Kedua, statemen Syalthut “faktor utama yang menjadi penentu hukuman ini adalah adanya agresi dan permusuhan si murtad terhadap kaum beriman, dan kebutuhan untuk menjaga kemungkinan munculnya penghasutan melawan agama dan negara” sangat penting untuk ditekankan karena statemen itu menegaskan ‘illat (ratio legis, alasan hukum) yang menjadi alasan diterapkannya hukuman mati buat orang murtad. Yakni, bahwa hukuman itu terkait erat dengan adanya unsur agresi dan permusuhan dari si murtad.

Dengan kata lain, kaum murtad memang wajib diperangi kalau kemurtadan mereka dibarengi dengan tindakan memusuhi dan menyerang kaum beriman. Adapun kalau mereka keluar dari Islam tanpa disertai dengan tindakan semacam itu, maka hukuman mati dengan sendirinya tidak berlaku buat mereka. Ini sesuai dengan satu diktum alqawa’id al-fiqhiyyah (legal maxims):  Al-hukmu yaduru ma’a al ‘illati wujudan wa ‘adaman (berlaku atau tidaknya suatu hukum bergantung pada ada atau tidaknya ‘illat (alasan hukum) yang mendasarinya).

Yang menarik, pendapat Mahmud Syalthut ini juga digemakan kembali oleh Tariq Ramadan, pemikir Islam Eropa kontemporer yang sekaligus juga cucu Hasan Al-Banna, pendiri garakan Ikhwanul Muslimin. Dalam satu wawancarnya  yang pernah dimuat di Nesweek dan Washington Post, Tariq Ramadan menyampaikan pandangannya tentang apostasy dalam Islam sebagi berikut:

In the Islamic legal tradition, “apostasy” known as “ridda” is related to changing one’s religion and its injunction is mainly based on two prophetic sayings (ahadith) both quoted in sahih Bukhari (9,83 and 84): “The one who changes his religion, kill him” and another tradition noting that among the three categories of people who can be killed is “the one who leaves the community”. The great majority of the Muslim scholars, from all the different traditions and throughout history, have been of the opinion that changing one’s religion is prohibited in Islam and should be sanctioned by the death penalty.

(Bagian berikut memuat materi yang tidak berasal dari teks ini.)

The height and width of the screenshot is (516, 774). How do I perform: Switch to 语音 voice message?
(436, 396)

Nevertheless we find, in very early studies and writings, several Muslim scholars having a different approach. The jurist Ibrahîm al-Nakha’î (8th), Sufyân ath-Thawrî (8th) in his renowned work on the prophetic tradition (Al-Jâmi’ al Kabîr, Al-Jâmi’ al-Saghîr) as well as the hanafi jurist Shams ad-Dîn as-Sarakhsî (11th) – among others- hold other views. They question the absolute authenticity of the two prophetic traditions quoted above. They also argue that nothing is mentioned in the Qur’an pertaining to this very sensitive issue and add that there is no evidence of the Prophet killing someone only because he/she changed his/her religion.

The Prophet took firm measures, only in time of war, against people who had falsely converted to Islam for the sole purpose of infiltrating the Islamic community to obtain information they then passed on to the enemy. They were in fact betrayers engaging in high treason who incurred the penalty of death because their actions were liable to bring about the destruction of the Muslim community and the two prophetic traditions quoted above should be read in this very specific context.

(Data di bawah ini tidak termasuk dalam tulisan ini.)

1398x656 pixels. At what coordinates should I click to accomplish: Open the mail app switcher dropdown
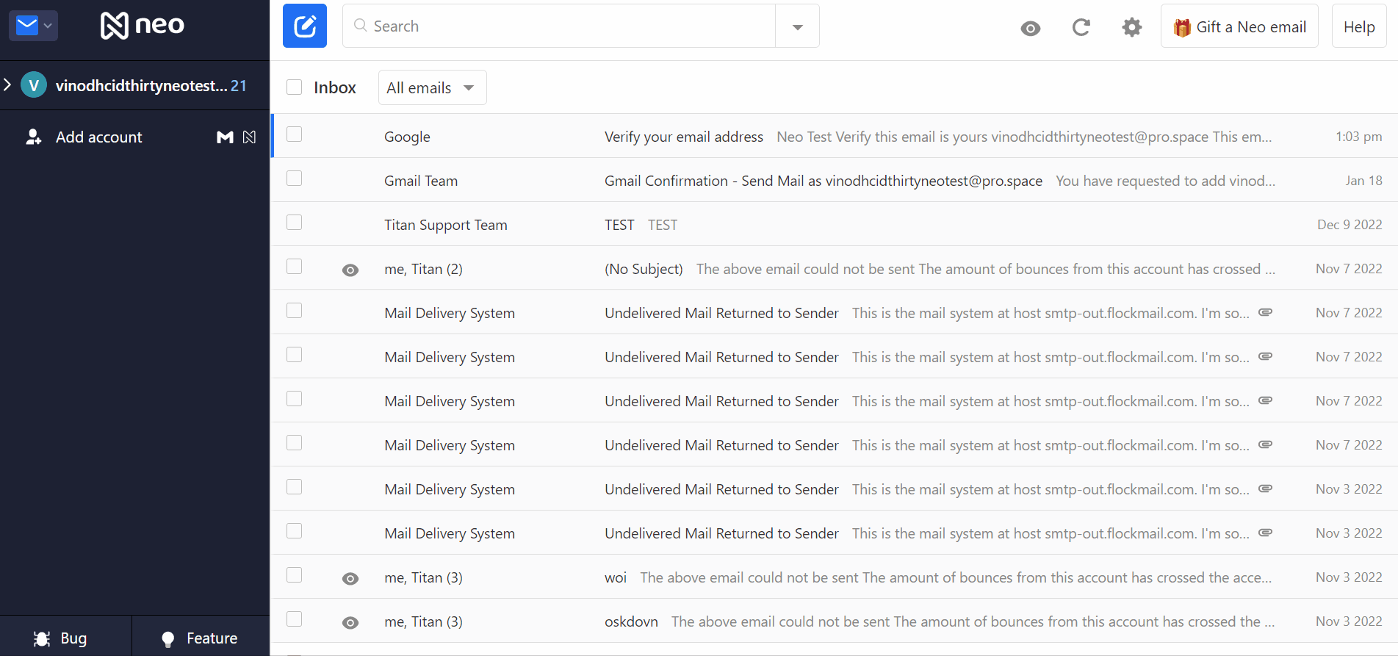(x=33, y=26)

In light of the texts (Qur’an and prophetic traditions) and the way the Prophet behaved with the people who left Islam (like Hishâm and ‘Ayyash) or who converted to Christianity (such as Ubaydallah ibn Jahsh), it should be stated that one who changes her/his religion should not be killed. In Islam, there can be no compulsion or coercion in matters of faith not only because it is explicitly forbidden in the Qur’an but also because free conscious and choice and willing submission are foundational to the first pillar (declaration of faith) and essential to the very definition of “Islam”. Therefore, someone leaving Islam or converting to another religion must be free to do so and her/his choice must be respected.

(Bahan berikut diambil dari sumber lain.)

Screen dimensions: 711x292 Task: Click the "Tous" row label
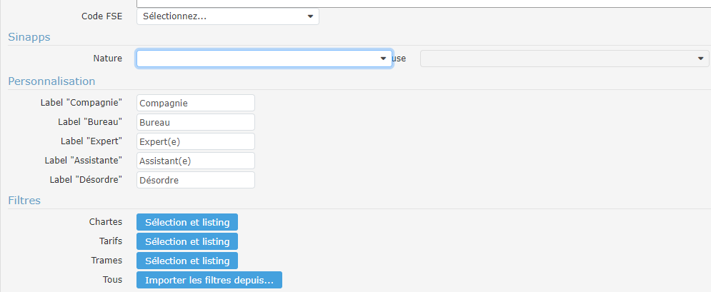tap(111, 280)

Kesimpulan di atas juga didukung oleh ayat-ayat lain yang berbicara tentang tidak adanya paksaan dalam agama; tentang prinsip bahwa setiap orang punya tanggungjawab sendiri-sendiri untuk memilih mana jalan yang benar dan mana yang sesat; dan bahwa tugas Rasul hanyalah menyampaikan risalah kenabian dan bukan untuk memaksa orang untuk menjadi mu’min, karena kalau Allah menghendaki, niscaya semua orang bisa saja Dia bikin menjadi beriman.

Karen itu, saya sepakat dengan Tariq Ramadan: “someone leaving Islam or converting to another religion must be free to do so and her/his choice must be respected.”